▶ _What you will do_: Without any pictures, print the lines below from the one that has "Expand the +353 phone country code selector" through the one that has "Viewport: 619px width, 369px height.", exactly and nothing else.

▶ _Data section_:

━━━━━━━━━━━━━━━━

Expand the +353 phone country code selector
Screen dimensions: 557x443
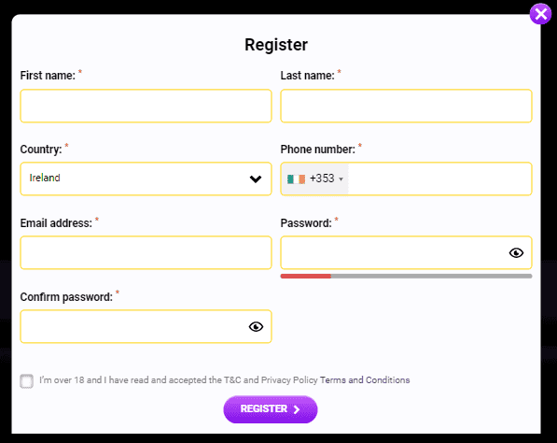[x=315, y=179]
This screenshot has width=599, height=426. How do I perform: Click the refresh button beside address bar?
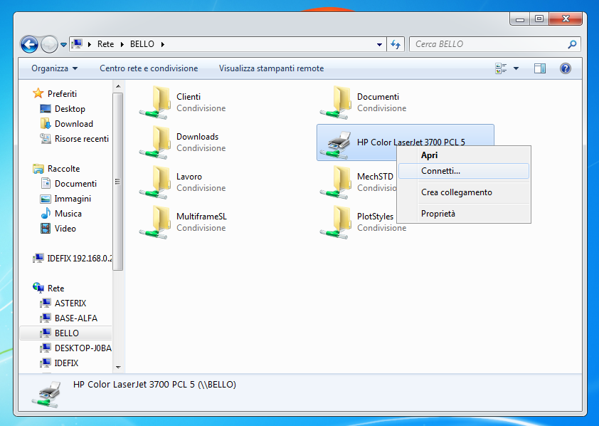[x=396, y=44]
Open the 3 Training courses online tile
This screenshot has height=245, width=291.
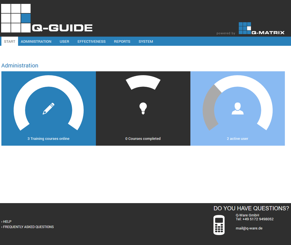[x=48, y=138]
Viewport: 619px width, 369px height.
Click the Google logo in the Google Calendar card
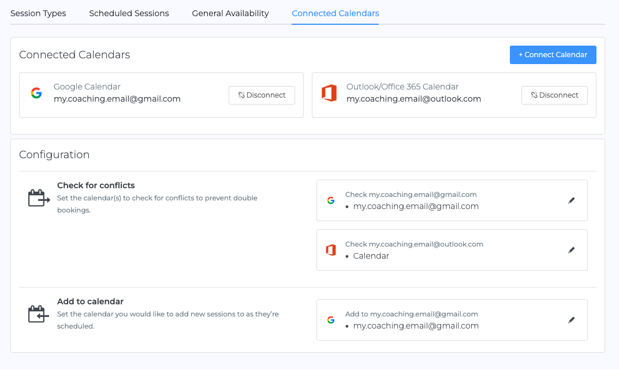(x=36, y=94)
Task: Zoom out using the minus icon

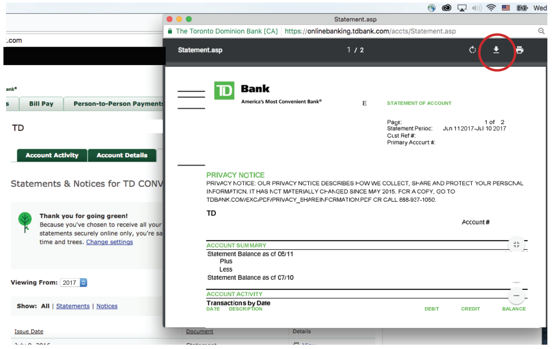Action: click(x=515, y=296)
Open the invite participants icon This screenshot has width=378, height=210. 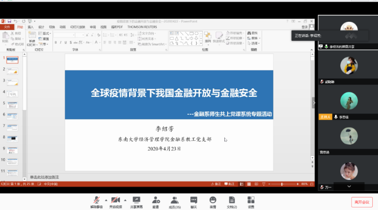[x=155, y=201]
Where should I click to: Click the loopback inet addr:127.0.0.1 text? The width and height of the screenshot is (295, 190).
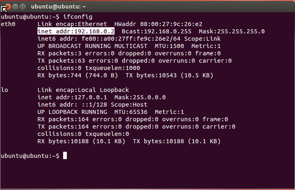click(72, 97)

━━━━━━━━━━━━━━━━

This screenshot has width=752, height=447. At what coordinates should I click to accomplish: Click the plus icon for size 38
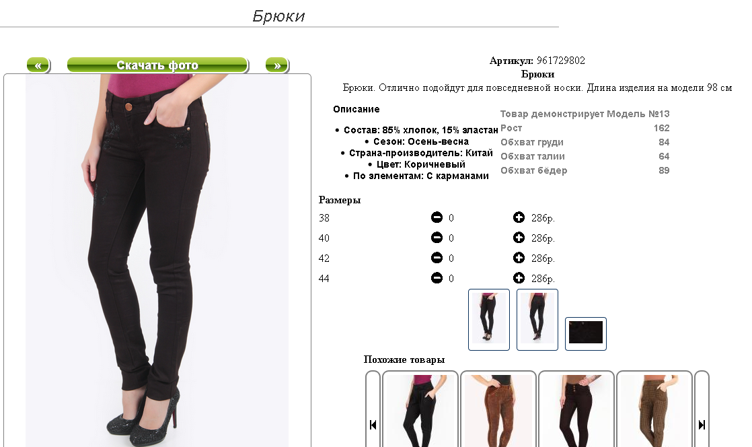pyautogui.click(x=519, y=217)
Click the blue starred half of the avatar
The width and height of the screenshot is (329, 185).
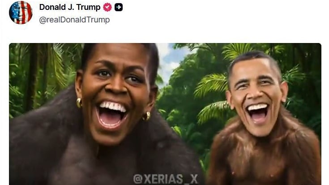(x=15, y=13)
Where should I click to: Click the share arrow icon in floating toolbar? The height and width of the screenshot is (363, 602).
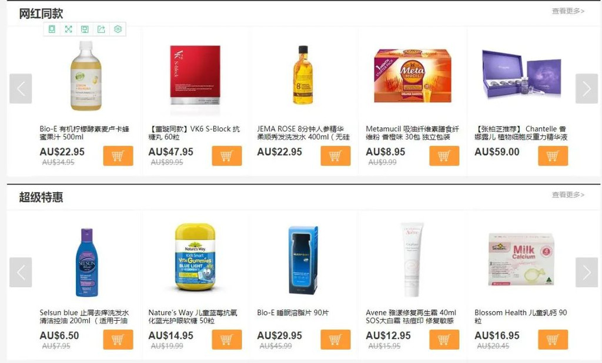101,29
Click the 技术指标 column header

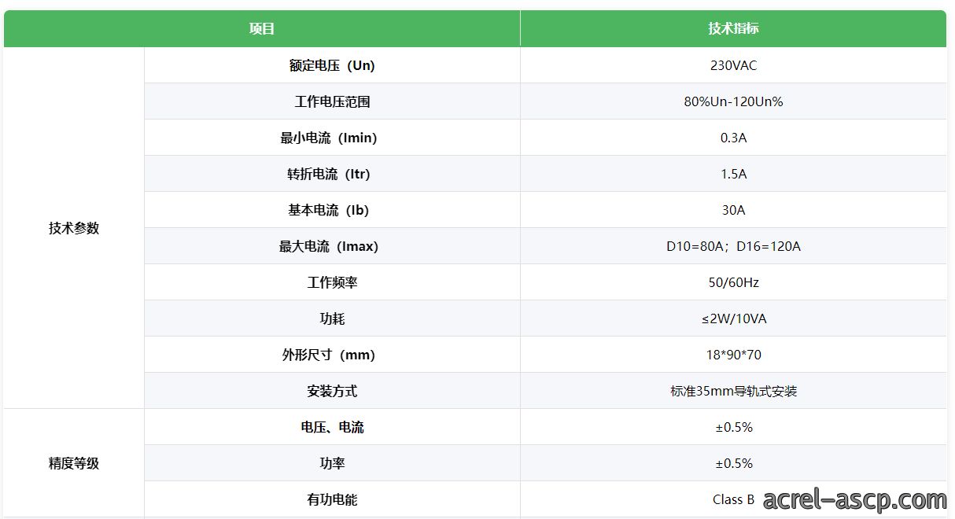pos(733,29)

━━━━━━━━━━━━━━━━

▶ _Answer box_:
Expand the +353 phone country code selector
Screen dimensions: 557x443
[x=315, y=179]
This screenshot has width=599, height=426. How do I perform: Click the refresh button beside address bar?
[x=396, y=44]
Open the 3 Training courses online tile
This screenshot has height=245, width=291.
[x=48, y=138]
Viewport: 619px width, 369px height.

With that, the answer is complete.